• _Selected excerpt_:

***

The life insurance companies’ challenges and best practices in the fight against tax fraud (2023)

Indeed, since the 1st of September 2019, life insurance companies have to consider the CAA questionnaire composed of questions providing a risk scoring depending on the answer for new life insurance contracts and new operations of existing contracts. Life insurance companies have to establish an action plan to perform within a reasonable time a manual review of the contracts and at the latest before the end of 2024 for the risky contracts and before the end of 2027 for the remaining ones (section 3.5 of the CAA Circular letter 18/9).

The Regulation of the CAA N.20/03 of 30 July 2020 relating to the fight against money laundering and terrorist financing specifies some elements notably with respect to the risk-based approach and the scope of the internal audit. The control of the AML/CFT policy and procedures is under the responsibility of the internal audit department and also part of the external audit performed by the “réviseur d’entreprise agréé”.

Following the Law of 23 December 2016 implementing the 2017 tax reform, the money laundering offense has been extended to aggravated tax fraud (fraude fiscale aggravée) and tax evasion (escroquerie fiscale). Thus, life insurance companies have to take into consideration the new predicate tax crimes within the scope of their professional AML/CFT obligations, notably customer due diligence and cooperation with authorities.

***

• _Required actions_:
a - Can you rewrite the paragraph beginning "The Regulation of the CAA N.20/03" in the life insurance tax fraud piece more briefly, keeping its main facts?
b - Will you pick up the life insurance tax fraud piece after its last sentence and carry it forward?

• _Record excerpts_:
***

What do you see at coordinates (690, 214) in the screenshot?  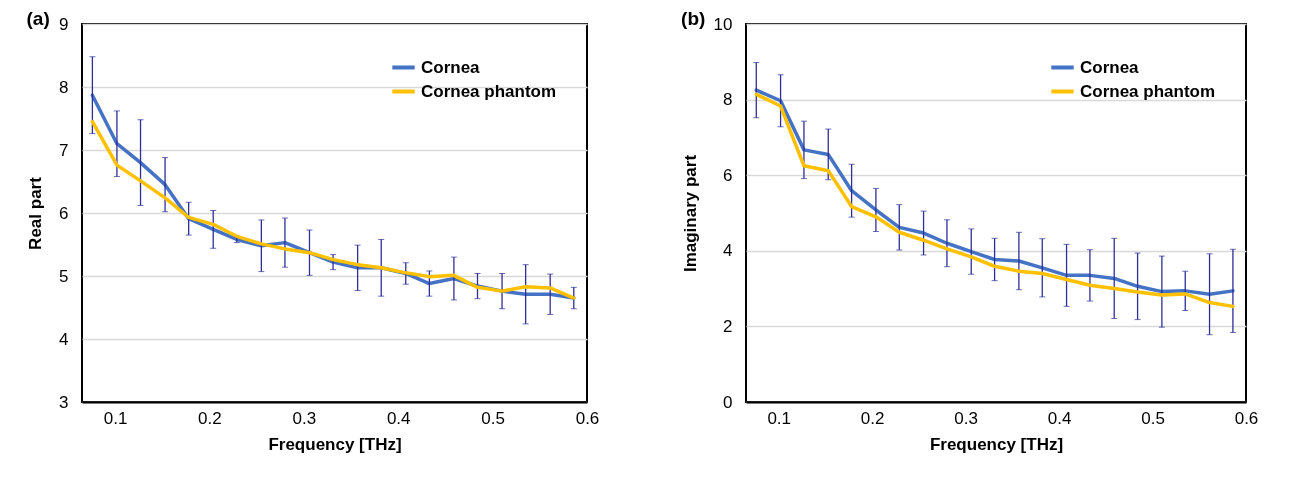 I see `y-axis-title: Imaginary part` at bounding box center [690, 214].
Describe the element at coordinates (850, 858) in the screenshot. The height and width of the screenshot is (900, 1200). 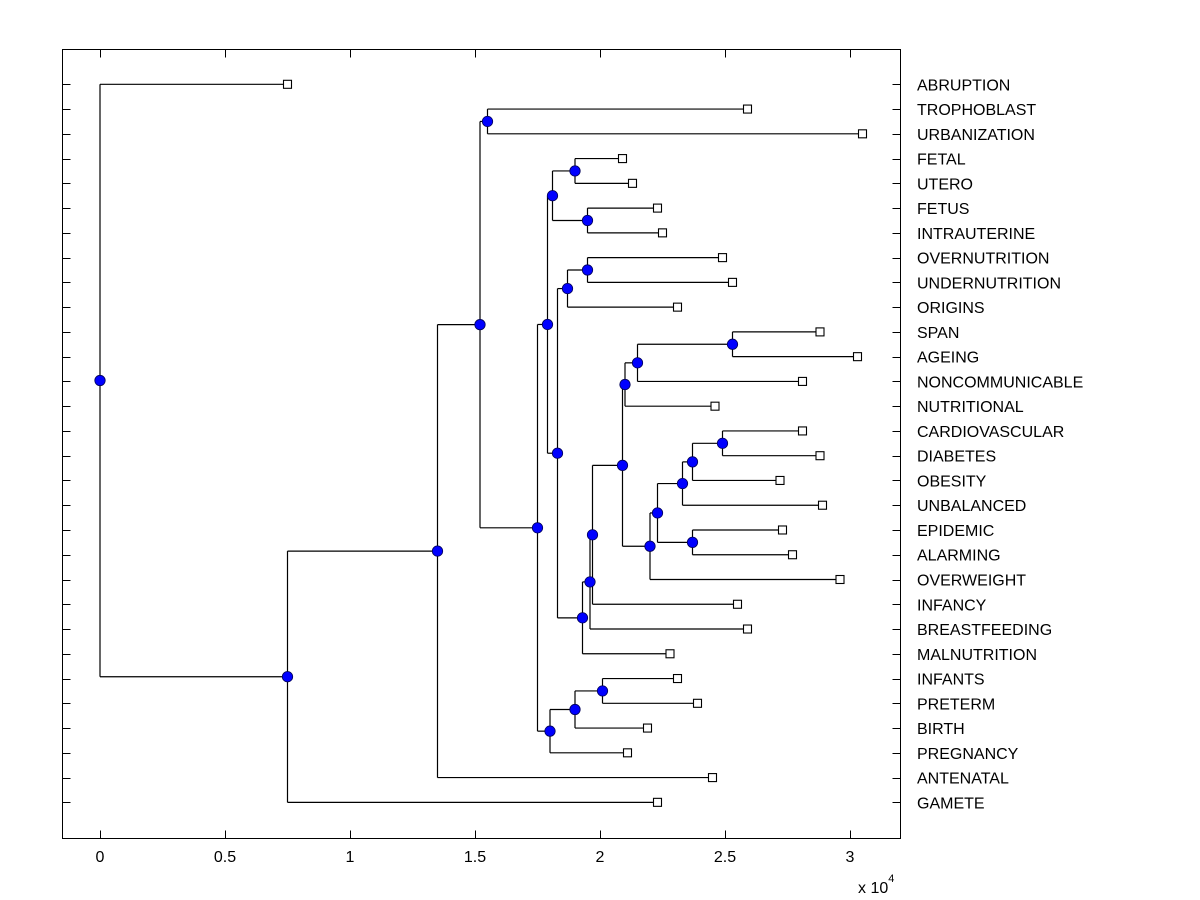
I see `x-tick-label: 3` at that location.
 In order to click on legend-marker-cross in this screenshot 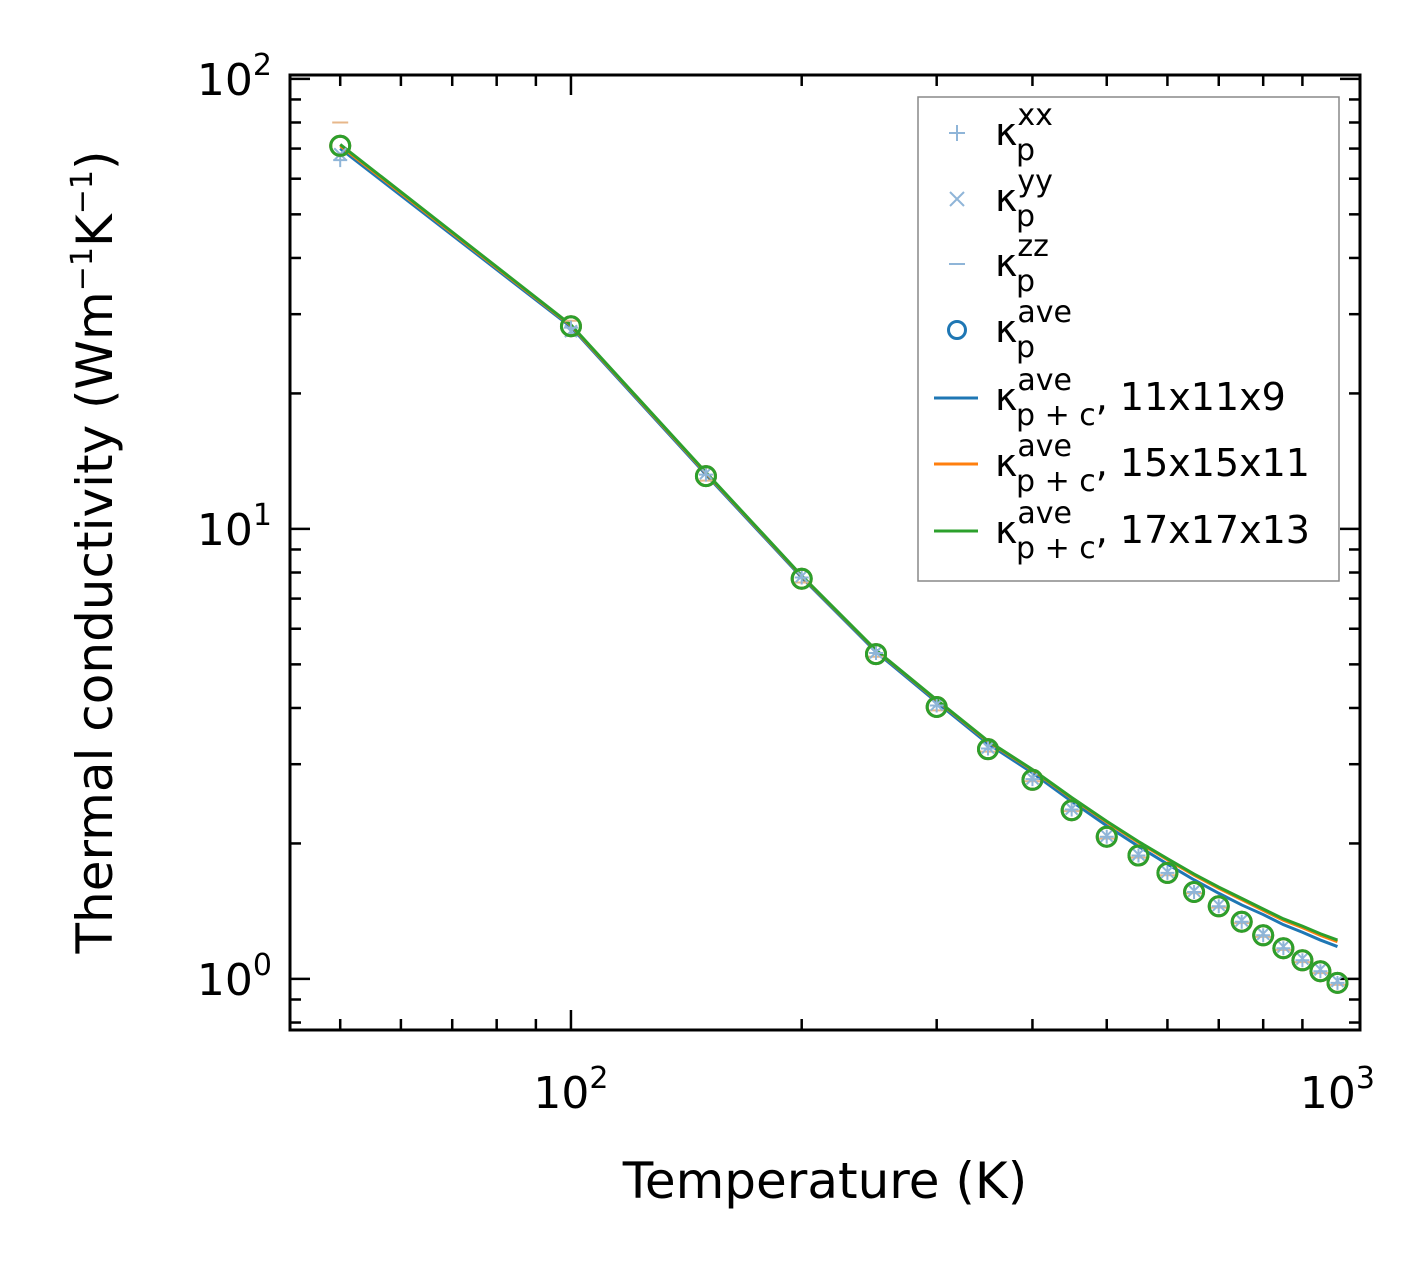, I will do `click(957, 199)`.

***

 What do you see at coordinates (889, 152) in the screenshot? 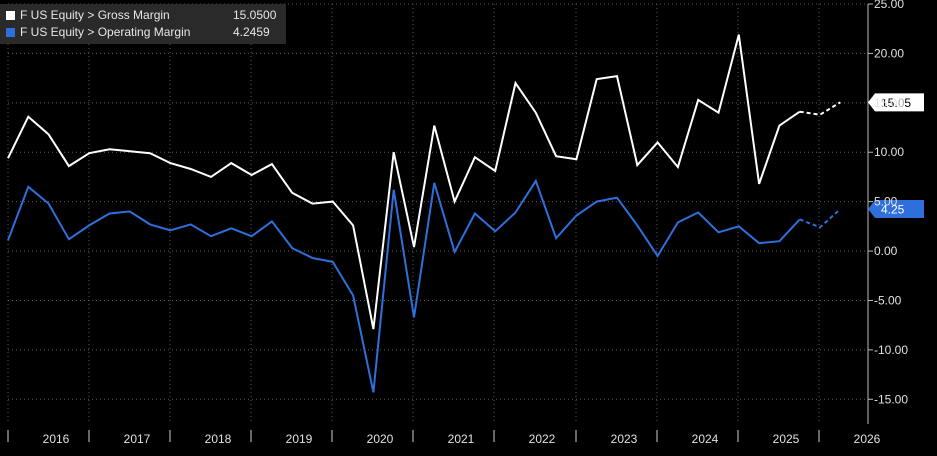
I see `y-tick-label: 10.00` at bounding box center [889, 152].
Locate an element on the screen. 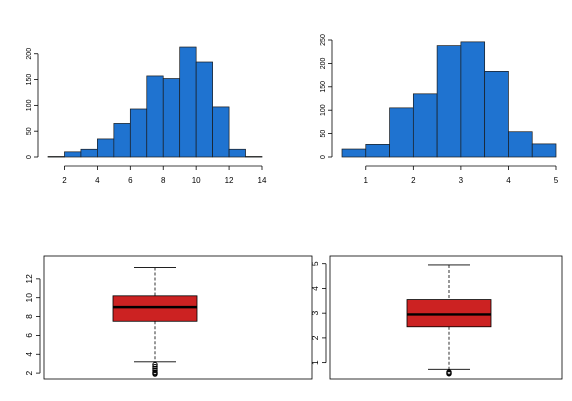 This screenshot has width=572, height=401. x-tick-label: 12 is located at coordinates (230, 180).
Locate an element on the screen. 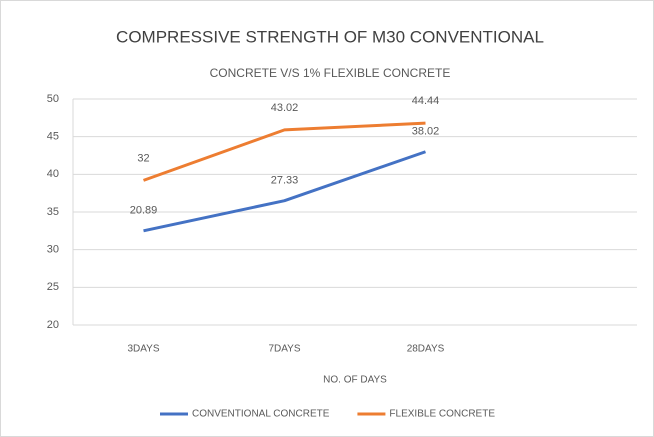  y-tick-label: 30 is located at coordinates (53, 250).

***

• _Results by task_:
a - CAA Regulation N.20/03 of 30 July 2020, on fighting money laundering and terrorist financing, clarifies points such as the risk-based approach and the scope of internal audit. The internal audit department oversees AML/CFT policy and procedures, which are also reviewed in the external audit by the "réviseur d'entreprise agréé".

b -
In this respect, we are currently seeing more and more controls and questions raised by the local and foreign regulators and tax authorities which should be put in perspective with the upcoming visit from the Financial Action Task Force (FATF). The CAA has just published a new version of its qualitative questionnaire in its Circular letter 22/3 dated 3 March 2022. The purpose is to collect structured and updated information to assess the compliance and efficiency of the AML/CFT process by the actors of the life insurance industry, including both insurance companies and intermediaries. This questionnaire has to be completed by 18 March 2022 and includes tax related questions as well. For example, life insurance companies have to confirm whether they ask systematically for additional documentation (incl. a tax memo or a proof a regularization) in case of high-risk clients from a tax perspective.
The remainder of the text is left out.